Any of the reasons are bad. Your task is to jump the Grand Prix 150 cm. And if you are faced with the “processing” of the animal 120 cm, you better marinate the horse at this low height with special training exercises. They fundamentally differ depending on one of the three listed reasons for “processing”. But we will talk about them later in separate articles.

Each subsequent performance at the same height, traveled by a young horse with a smaller margin and less excitement, must be met with approval by the trainer. If the animal smiles from tickling the abdomen about the pole and is not excited, you have reached the goal by 100%. Although perfectionism is also not worth it.

Even after achieving rational work on the route, you should not immediately proceed to the next height. The sequence of development of routes for the horse follows the scheme: Height-Width-Tactics-Time. Changing each of the parameters is a new condition for the animal. The golden principle of Western training is that only one new condition must be introduced into a horse’s mind at a time.

Thus, the next step should be to increase the latitude of the barriers.
Typically, the latitude is brought to the level that will have to be faced at the next height. Broadening barriers is just as stressful as raising them. Most likely, the “recycling” of the horse will again appear on the oxers. It is necessary to wait until the horse calms down and “settles” on the uneven bars due to the increase in back work. The exercise for this we will describe later.

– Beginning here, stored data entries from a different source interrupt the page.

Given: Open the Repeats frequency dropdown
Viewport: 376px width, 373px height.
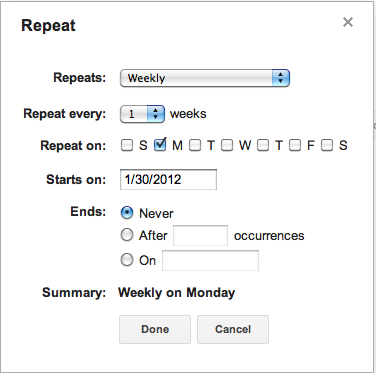Looking at the screenshot, I should point(205,78).
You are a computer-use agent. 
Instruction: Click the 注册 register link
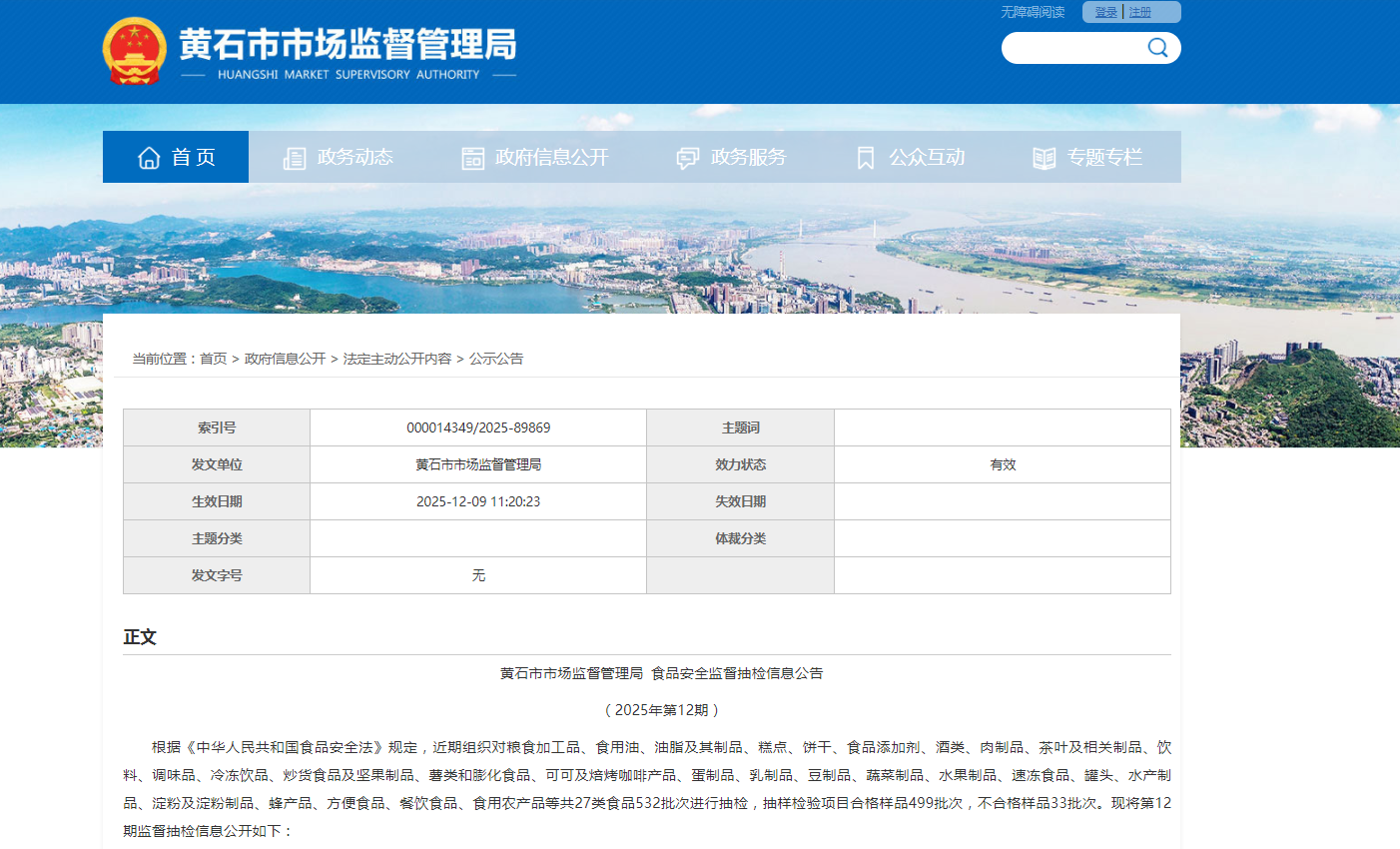[x=1140, y=12]
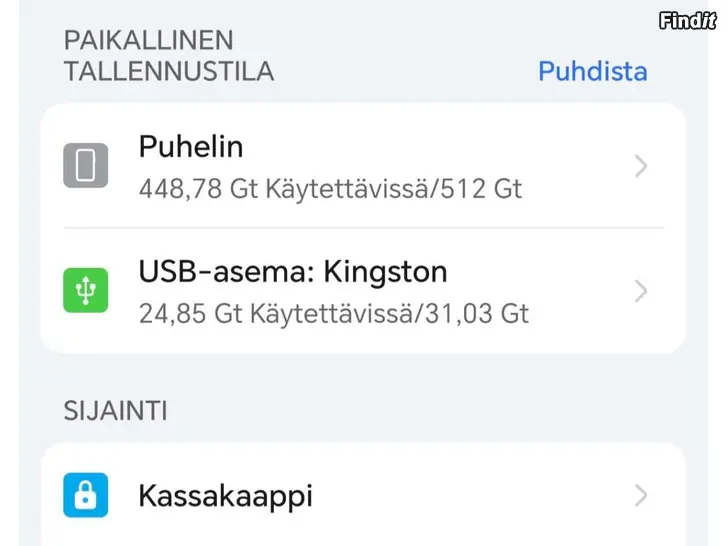Image resolution: width=728 pixels, height=546 pixels.
Task: Open USB-asema Kingston using its arrow
Action: [x=641, y=292]
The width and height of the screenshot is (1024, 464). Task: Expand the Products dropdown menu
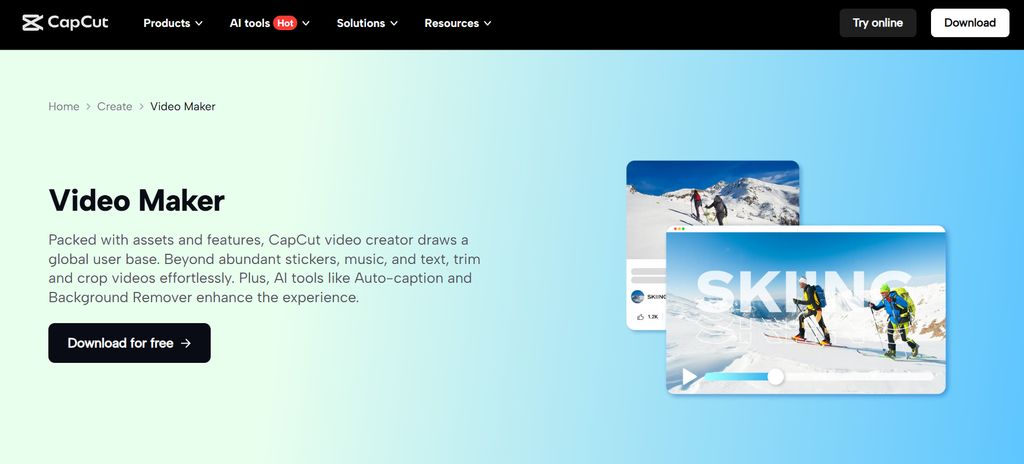point(173,23)
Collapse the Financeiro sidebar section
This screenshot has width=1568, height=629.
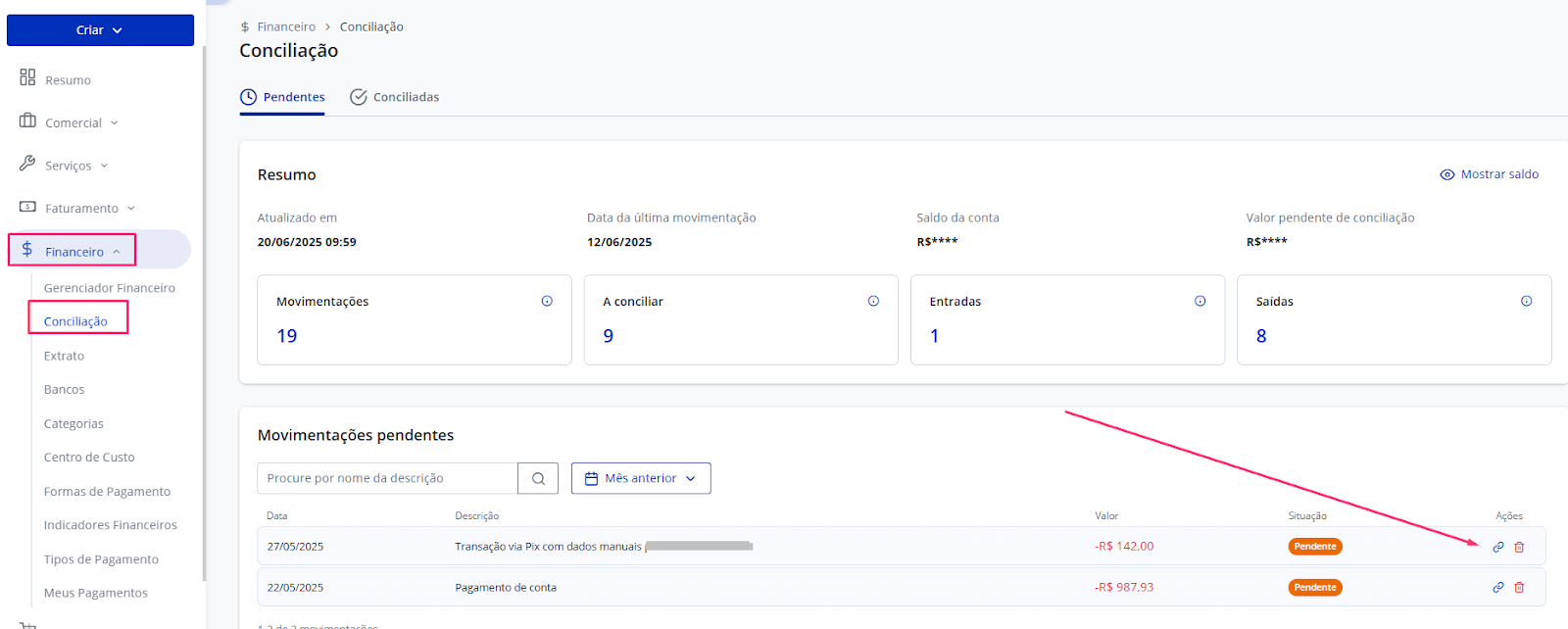[72, 251]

When the increased latitude ceases to be a problem for the psyche of the horse, one can begin to play with tactical schemes for constructing the main routes. This is work in travels with inconvenient distances. It is necessary to be able to walk half distances both by contraction and by “driving away from you.” In what cases on routes which correction method to choose is the topic of a separate article.

But that is not all. Modern show jumping is speed, it makes special demands on the honesty and independence of the horse. Landing is much freer, shallow, more often field. The horse is controlled by calculation and collection is much smaller. You can trust the horse with initiative in this situation only after mastering the first three stages, when you know for sure that the horse is able to solve any problem at this height, width and distance. Your task is only to “keep up the pace” and roll up attempts. It is important not to confuse such activities with jumping exercises, which are a completely separate direction.